--- START ---
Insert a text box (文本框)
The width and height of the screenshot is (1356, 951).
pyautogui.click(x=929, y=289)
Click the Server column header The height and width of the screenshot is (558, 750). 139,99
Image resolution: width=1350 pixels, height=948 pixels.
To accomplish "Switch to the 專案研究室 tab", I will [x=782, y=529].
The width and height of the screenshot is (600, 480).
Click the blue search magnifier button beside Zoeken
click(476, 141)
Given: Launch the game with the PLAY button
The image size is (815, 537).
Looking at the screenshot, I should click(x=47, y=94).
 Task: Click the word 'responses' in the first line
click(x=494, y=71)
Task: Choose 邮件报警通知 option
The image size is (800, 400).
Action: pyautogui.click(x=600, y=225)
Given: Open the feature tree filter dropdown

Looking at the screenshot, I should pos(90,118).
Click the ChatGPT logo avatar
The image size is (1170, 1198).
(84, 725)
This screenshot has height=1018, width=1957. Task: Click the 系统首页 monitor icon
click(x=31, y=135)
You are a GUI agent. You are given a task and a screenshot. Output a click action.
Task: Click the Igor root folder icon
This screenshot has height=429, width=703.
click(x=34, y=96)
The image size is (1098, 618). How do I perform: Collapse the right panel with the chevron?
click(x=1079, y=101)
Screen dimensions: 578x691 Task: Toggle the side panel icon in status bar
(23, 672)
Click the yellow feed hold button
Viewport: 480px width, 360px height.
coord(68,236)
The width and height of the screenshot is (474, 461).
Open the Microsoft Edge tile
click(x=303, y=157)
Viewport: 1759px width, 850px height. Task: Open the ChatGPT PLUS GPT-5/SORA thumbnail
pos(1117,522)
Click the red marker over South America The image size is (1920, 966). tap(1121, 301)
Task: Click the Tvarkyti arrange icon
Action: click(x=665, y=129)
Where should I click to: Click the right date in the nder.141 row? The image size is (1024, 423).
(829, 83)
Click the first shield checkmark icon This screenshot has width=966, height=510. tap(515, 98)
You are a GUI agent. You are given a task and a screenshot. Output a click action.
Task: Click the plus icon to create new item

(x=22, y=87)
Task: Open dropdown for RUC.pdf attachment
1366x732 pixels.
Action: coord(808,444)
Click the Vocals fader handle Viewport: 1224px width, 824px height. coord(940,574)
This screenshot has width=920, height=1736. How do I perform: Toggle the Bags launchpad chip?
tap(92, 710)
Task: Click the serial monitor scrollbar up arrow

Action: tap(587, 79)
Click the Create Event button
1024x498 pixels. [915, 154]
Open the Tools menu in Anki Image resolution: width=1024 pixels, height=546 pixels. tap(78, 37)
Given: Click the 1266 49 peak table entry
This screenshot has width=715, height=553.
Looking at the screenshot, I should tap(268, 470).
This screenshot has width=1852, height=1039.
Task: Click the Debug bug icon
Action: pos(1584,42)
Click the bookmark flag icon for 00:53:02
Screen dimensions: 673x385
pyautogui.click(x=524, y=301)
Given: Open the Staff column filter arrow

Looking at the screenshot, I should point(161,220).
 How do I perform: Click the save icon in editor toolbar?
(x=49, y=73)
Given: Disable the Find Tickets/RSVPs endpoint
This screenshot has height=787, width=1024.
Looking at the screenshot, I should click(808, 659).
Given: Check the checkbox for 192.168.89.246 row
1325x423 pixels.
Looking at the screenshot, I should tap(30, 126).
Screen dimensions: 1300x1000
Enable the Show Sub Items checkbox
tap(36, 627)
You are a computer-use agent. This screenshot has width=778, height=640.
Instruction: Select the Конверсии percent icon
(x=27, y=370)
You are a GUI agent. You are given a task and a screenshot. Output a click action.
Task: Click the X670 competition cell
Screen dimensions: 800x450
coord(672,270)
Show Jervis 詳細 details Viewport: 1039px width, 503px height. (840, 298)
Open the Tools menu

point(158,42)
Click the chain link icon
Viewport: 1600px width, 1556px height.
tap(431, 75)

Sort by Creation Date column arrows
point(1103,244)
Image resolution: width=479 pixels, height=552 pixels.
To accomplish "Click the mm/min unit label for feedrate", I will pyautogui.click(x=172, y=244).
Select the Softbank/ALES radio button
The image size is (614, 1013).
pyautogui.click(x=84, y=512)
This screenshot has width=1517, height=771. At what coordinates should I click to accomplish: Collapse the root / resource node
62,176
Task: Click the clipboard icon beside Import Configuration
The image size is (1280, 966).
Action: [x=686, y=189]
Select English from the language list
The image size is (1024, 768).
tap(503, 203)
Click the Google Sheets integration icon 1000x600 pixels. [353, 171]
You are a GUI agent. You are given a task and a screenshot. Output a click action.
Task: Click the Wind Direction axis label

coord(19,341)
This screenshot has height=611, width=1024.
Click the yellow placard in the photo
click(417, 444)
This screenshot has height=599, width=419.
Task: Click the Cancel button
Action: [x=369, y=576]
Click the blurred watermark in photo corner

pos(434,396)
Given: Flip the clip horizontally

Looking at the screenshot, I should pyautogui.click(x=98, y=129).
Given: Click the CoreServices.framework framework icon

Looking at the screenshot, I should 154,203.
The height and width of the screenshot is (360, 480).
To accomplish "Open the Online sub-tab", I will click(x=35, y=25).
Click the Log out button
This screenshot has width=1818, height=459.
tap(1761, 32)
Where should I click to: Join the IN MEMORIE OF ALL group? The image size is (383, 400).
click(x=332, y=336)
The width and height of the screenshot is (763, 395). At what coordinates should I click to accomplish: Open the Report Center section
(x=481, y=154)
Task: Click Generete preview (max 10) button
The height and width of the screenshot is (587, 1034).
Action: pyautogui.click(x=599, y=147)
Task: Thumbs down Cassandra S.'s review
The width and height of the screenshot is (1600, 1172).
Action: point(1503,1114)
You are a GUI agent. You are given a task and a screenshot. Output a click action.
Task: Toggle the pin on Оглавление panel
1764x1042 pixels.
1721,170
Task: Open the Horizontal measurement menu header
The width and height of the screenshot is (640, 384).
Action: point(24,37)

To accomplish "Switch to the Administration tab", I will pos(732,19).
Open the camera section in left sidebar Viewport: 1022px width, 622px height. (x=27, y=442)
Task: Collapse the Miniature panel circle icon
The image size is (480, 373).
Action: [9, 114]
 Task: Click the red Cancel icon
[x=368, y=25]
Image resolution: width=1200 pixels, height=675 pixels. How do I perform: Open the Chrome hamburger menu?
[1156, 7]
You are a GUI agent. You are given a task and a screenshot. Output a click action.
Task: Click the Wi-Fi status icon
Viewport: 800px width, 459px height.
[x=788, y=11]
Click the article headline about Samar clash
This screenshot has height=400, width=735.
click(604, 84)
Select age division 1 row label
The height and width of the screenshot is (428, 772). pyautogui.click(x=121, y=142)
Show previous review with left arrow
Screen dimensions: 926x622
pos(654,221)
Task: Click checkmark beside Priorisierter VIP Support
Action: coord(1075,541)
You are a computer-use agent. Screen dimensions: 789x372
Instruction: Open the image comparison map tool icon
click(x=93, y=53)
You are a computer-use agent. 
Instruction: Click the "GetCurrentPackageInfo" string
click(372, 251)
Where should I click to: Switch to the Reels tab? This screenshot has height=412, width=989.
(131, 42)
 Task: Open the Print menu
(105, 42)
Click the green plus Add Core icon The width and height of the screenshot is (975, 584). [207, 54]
--- END ---
* **WORK REQUIRED**:
Copy out every record above once more, precisely as written.

* **RESPONSE TO THIS EXERCISE**:
Insert a text box (文本框)
The width and height of the screenshot is (1356, 951).
pyautogui.click(x=929, y=289)
Click the Server column header The height and width of the screenshot is (558, 750). 139,99
Image resolution: width=1350 pixels, height=948 pixels.
To accomplish "Switch to the 專案研究室 tab", I will [x=782, y=529].
The width and height of the screenshot is (600, 480).
Click the blue search magnifier button beside Zoeken
click(476, 141)
Given: Launch the game with the PLAY button
The image size is (815, 537).
Looking at the screenshot, I should click(x=47, y=94).
 Task: Click the word 'responses' in the first line
click(x=494, y=71)
Task: Choose 邮件报警通知 option
The image size is (800, 400).
Action: pyautogui.click(x=600, y=225)
Given: Open the feature tree filter dropdown

Looking at the screenshot, I should pos(90,118).
Click the ChatGPT logo avatar
The image size is (1170, 1198).
(84, 725)
This screenshot has height=1018, width=1957. Task: Click the 系统首页 monitor icon
click(x=31, y=135)
You are a GUI agent. You are given a task and a screenshot. Output a click action.
Task: Click the Igor root folder icon
This screenshot has height=429, width=703.
click(x=34, y=96)
The image size is (1098, 618). How do I perform: Collapse the right panel with the chevron?
click(x=1079, y=101)
Screen dimensions: 578x691 Task: Toggle the side panel icon in status bar
(23, 672)
Click the yellow feed hold button
Viewport: 480px width, 360px height.
coord(68,236)
The width and height of the screenshot is (474, 461).
Open the Microsoft Edge tile
click(x=303, y=157)
Viewport: 1759px width, 850px height. Task: Open the ChatGPT PLUS GPT-5/SORA thumbnail
pos(1117,522)
Click the red marker over South America The image size is (1920, 966). tap(1121, 301)
Task: Click the Tvarkyti arrange icon
Action: click(x=665, y=129)
Where should I click to: Click the right date in the nder.141 row? The image size is (1024, 423).
(829, 83)
Click the first shield checkmark icon This screenshot has width=966, height=510. tap(515, 98)
You are a GUI agent. You are given a task and a screenshot. Output a click action.
Task: Click the plus icon to create new item

(x=22, y=87)
Task: Open dropdown for RUC.pdf attachment
1366x732 pixels.
Action: coord(808,444)
Click the Vocals fader handle Viewport: 1224px width, 824px height. coord(940,574)
This screenshot has width=920, height=1736. How do I perform: Toggle the Bags launchpad chip?
tap(92, 710)
Task: Click the serial monitor scrollbar up arrow

Action: tap(587, 79)
Click the Create Event button
1024x498 pixels. [915, 154]
Open the Tools menu in Anki Image resolution: width=1024 pixels, height=546 pixels. tap(78, 37)
Given: Click the 1266 49 peak table entry
This screenshot has width=715, height=553.
Looking at the screenshot, I should tap(268, 470).
This screenshot has width=1852, height=1039.
Task: Click the Debug bug icon
Action: pos(1584,42)
Click the bookmark flag icon for 00:53:02
Screen dimensions: 673x385
pyautogui.click(x=524, y=301)
Given: Open the Staff column filter arrow

Looking at the screenshot, I should point(161,220).
 How do I perform: Click the save icon in editor toolbar?
(x=49, y=73)
Given: Disable the Find Tickets/RSVPs endpoint
This screenshot has height=787, width=1024.
Looking at the screenshot, I should click(808, 659).
Given: Check the checkbox for 192.168.89.246 row
1325x423 pixels.
Looking at the screenshot, I should tap(30, 126).
Screen dimensions: 1300x1000
Enable the Show Sub Items checkbox
tap(36, 627)
You are a computer-use agent. This screenshot has width=778, height=640.
Instruction: Select the Конверсии percent icon
(x=27, y=370)
You are a GUI agent. You are given a task and a screenshot. Output a click action.
Task: Click the X670 competition cell
Screen dimensions: 800x450
coord(672,270)
Show Jervis 詳細 details Viewport: 1039px width, 503px height. (840, 298)
Open the Tools menu

point(158,42)
Click the chain link icon
Viewport: 1600px width, 1556px height.
tap(431, 75)

Sort by Creation Date column arrows
point(1103,244)
Image resolution: width=479 pixels, height=552 pixels.
To accomplish "Click the mm/min unit label for feedrate", I will pyautogui.click(x=172, y=244).
Select the Softbank/ALES radio button
The image size is (614, 1013).
pyautogui.click(x=84, y=512)
This screenshot has width=1517, height=771. At what coordinates should I click to accomplish: Collapse the root / resource node
62,176
Task: Click the clipboard icon beside Import Configuration
The image size is (1280, 966).
Action: [x=686, y=189]
Select English from the language list
The image size is (1024, 768).
tap(503, 203)
Click the Google Sheets integration icon 1000x600 pixels. [353, 171]
You are a GUI agent. You are given a task and a screenshot. Output a click action.
Task: Click the Wind Direction axis label

coord(19,341)
This screenshot has height=611, width=1024.
Click the yellow placard in the photo
click(417, 444)
This screenshot has height=599, width=419.
Task: Click the Cancel button
Action: [x=369, y=576]
Click the blurred watermark in photo corner

pos(434,396)
Given: Flip the clip horizontally

Looking at the screenshot, I should pyautogui.click(x=98, y=129).
Given: Click the CoreServices.framework framework icon

Looking at the screenshot, I should 154,203.
The height and width of the screenshot is (360, 480).
To accomplish "Open the Online sub-tab", I will click(x=35, y=25).
Click the Log out button
This screenshot has width=1818, height=459.
tap(1761, 32)
Where should I click to: Join the IN MEMORIE OF ALL group? The image size is (383, 400).
click(x=332, y=336)
The width and height of the screenshot is (763, 395). At what coordinates should I click to accomplish: Open the Report Center section
(x=481, y=154)
Task: Click Generete preview (max 10) button
The height and width of the screenshot is (587, 1034).
Action: pyautogui.click(x=599, y=147)
Task: Thumbs down Cassandra S.'s review
The width and height of the screenshot is (1600, 1172).
Action: point(1503,1114)
You are a GUI agent. You are given a task and a screenshot. Output a click action.
Task: Toggle the pin on Оглавление panel
1764x1042 pixels.
1721,170
Task: Open the Horizontal measurement menu header
The width and height of the screenshot is (640, 384).
Action: point(24,37)

To accomplish "Switch to the Administration tab", I will pos(732,19).
Open the camera section in left sidebar Viewport: 1022px width, 622px height. (x=27, y=442)
Task: Collapse the Miniature panel circle icon
The image size is (480, 373).
Action: [9, 114]
 Task: Click the red Cancel icon
[x=368, y=25]
Image resolution: width=1200 pixels, height=675 pixels. How do I perform: Open the Chrome hamburger menu?
[1156, 7]
You are a GUI agent. You are given a task and a screenshot. Output a click action.
Task: Click the Wi-Fi status icon
Viewport: 800px width, 459px height.
[x=788, y=11]
Click the article headline about Samar clash
This screenshot has height=400, width=735.
click(604, 84)
Select age division 1 row label
The height and width of the screenshot is (428, 772). pyautogui.click(x=121, y=142)
Show previous review with left arrow
Screen dimensions: 926x622
pos(654,221)
Task: Click checkmark beside Priorisierter VIP Support
Action: coord(1075,541)
You are a computer-use agent. Screen dimensions: 789x372
Instruction: Open the image comparison map tool icon
click(x=93, y=53)
You are a computer-use agent. 
Instruction: Click the "GetCurrentPackageInfo" string
click(372, 251)
Where should I click to: Switch to the Reels tab? This screenshot has height=412, width=989.
(131, 42)
 Task: Open the Print menu
(105, 42)
Click the green plus Add Core icon The width and height of the screenshot is (975, 584). [207, 54]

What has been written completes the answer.